> _EXERCISE REQUIREMENTS_
If a line in the records below holds the word "will", copy it.

══════════════════════════════

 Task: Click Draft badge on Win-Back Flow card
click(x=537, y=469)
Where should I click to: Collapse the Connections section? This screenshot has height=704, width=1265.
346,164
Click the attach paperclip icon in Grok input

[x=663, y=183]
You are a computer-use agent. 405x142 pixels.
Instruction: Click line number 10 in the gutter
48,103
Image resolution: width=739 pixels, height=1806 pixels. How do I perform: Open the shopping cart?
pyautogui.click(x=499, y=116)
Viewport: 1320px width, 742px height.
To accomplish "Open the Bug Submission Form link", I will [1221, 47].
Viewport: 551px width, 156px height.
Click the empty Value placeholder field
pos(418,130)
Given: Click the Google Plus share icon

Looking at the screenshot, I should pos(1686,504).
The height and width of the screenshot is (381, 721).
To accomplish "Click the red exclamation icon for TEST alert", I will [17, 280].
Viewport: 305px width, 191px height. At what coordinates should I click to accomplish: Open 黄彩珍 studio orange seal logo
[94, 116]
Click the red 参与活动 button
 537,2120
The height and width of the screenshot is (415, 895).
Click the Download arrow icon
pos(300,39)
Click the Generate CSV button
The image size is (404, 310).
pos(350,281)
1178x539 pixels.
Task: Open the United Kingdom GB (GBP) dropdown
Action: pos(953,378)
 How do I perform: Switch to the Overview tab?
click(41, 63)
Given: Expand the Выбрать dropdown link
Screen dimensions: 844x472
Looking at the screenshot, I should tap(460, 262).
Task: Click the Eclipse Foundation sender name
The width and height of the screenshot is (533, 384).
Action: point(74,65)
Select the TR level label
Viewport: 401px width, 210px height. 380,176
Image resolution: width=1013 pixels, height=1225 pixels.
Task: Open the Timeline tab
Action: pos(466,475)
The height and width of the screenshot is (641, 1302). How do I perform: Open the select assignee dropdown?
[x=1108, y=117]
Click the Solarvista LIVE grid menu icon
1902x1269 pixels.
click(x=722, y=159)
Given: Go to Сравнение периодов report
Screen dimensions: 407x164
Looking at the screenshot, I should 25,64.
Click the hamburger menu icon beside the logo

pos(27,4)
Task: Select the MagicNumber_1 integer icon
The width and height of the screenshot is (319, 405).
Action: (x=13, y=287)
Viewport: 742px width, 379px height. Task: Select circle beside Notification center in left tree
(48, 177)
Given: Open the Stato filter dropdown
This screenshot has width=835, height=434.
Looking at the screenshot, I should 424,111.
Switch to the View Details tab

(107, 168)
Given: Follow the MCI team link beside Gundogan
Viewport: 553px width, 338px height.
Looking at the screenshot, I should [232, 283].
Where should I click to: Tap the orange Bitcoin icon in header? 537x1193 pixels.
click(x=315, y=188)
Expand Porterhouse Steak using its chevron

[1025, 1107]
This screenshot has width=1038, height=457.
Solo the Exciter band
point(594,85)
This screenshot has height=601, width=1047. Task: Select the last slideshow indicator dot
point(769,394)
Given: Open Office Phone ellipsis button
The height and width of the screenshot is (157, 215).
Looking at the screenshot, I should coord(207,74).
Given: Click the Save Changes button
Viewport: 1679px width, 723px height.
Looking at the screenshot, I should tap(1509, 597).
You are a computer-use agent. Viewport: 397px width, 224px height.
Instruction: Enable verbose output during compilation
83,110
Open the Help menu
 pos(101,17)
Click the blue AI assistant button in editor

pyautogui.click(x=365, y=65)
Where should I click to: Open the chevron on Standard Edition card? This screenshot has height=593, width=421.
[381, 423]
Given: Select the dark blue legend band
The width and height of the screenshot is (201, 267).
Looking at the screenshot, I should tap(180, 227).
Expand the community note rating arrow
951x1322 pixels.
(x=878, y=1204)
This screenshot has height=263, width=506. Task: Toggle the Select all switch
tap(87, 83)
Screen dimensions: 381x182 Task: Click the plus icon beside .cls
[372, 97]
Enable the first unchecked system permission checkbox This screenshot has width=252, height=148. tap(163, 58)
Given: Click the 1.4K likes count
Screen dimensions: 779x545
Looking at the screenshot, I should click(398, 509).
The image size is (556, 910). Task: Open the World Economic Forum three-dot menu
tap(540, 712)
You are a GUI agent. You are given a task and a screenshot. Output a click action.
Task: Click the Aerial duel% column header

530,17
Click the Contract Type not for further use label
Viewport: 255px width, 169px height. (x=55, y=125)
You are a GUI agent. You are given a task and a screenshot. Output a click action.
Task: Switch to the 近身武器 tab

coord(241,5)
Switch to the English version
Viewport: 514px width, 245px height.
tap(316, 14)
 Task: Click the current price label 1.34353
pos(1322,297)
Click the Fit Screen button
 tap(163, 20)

══════════════════════════════

> _COMPLETED TASK_
To accomplish "Open the Bug Submission Form link", I will [1221, 47].
To accomplish "Click the red exclamation icon for TEST alert", I will [17, 280].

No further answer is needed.